For informing error to the process that hold the stall instruction
we need to do:
1. Verify the instruction is load.
2. Fill the rd register with ~0UL.
3. Deal with the load instruction with update.

Here is the problems:
1. So many load instructions to handle. There are dozens of load instructions
   and most of them with different op code. Like:

If you don't want to handle all of them, then don't, but in case you run into an instruction you don't handle, don't skip it -- just let the normal machine check handler run.


   lbz: 1 0 0 0 1 0
   lhz: 1 0 1 0 0 0
   lwz: 1 0 0 0 0 0
   ld : 1 1 1 0 1 0
   ...

   Is there any available API for verifying the load instruction?

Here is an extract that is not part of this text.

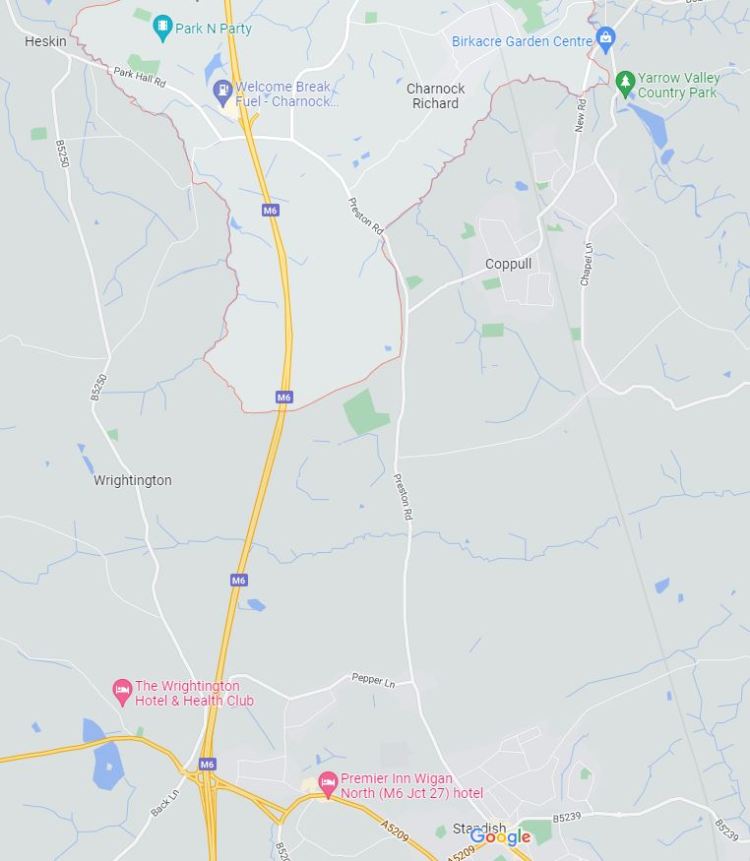
Task: Click the Yarrow Valley Country Park tree icon
Action: click(625, 84)
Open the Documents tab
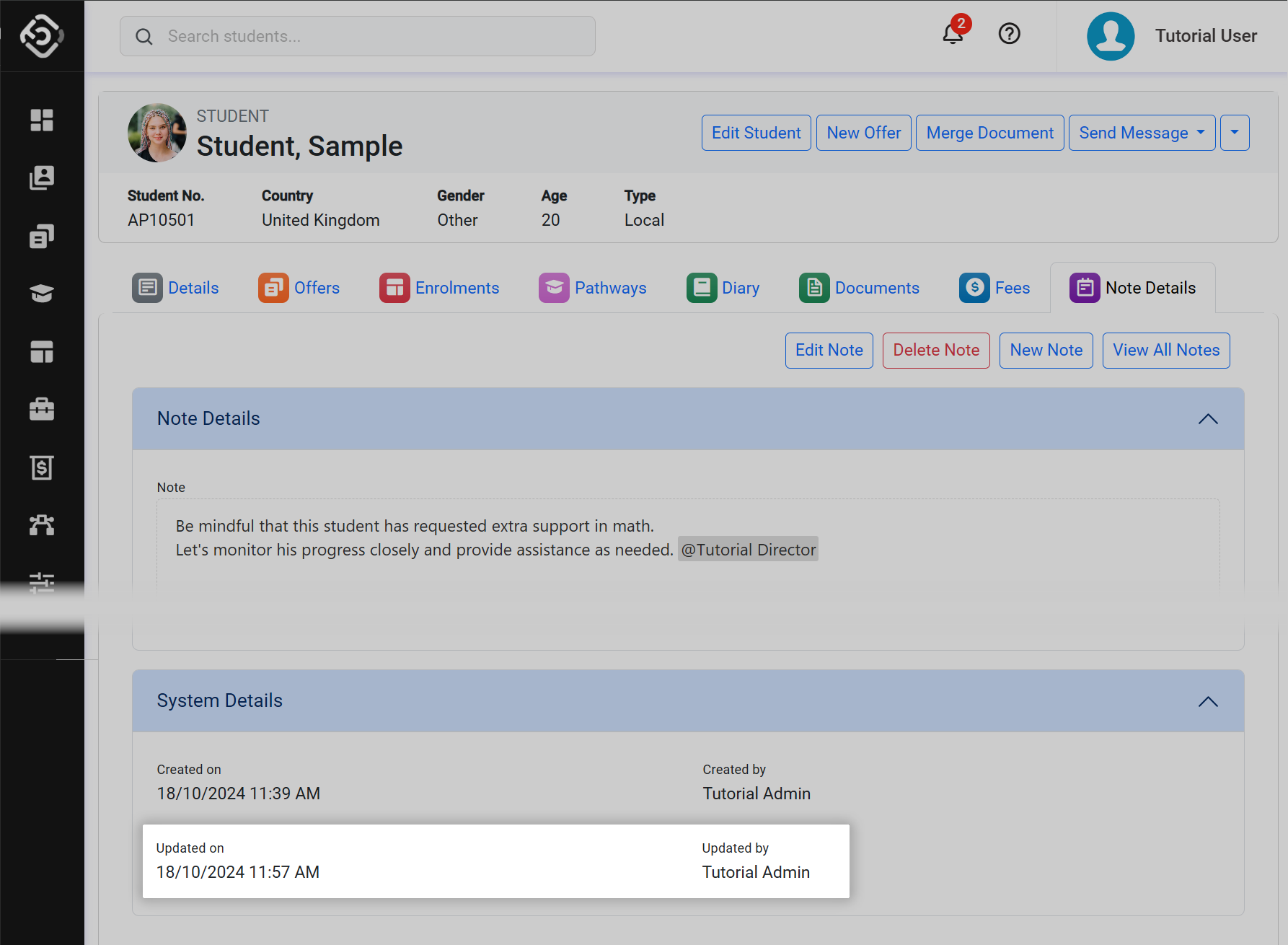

I don't know of anything in terms of an *API*... after all, you're not just "verifying" it, you're extracting information to determine how to emulate the instruction.

As for code you could borrow from, there's KVM emulation and probably other places.

2. For different size of load operation could we just fill the rd register with
   ~0UL?

Who knows in what ways the compiler is making assumptions about the upper bits being zero after an lbz, etc...

3. A load instruction with update could not just verified by op code. I'd like to leave it along. I think we could not fix but just inform the error by filling the rd with ~0UL. Could you explain why should we care about the update?

If you're emulating the instruction, you need to handle all of that instruction's effects. If you're not going to emulate the instruction, don't skip it.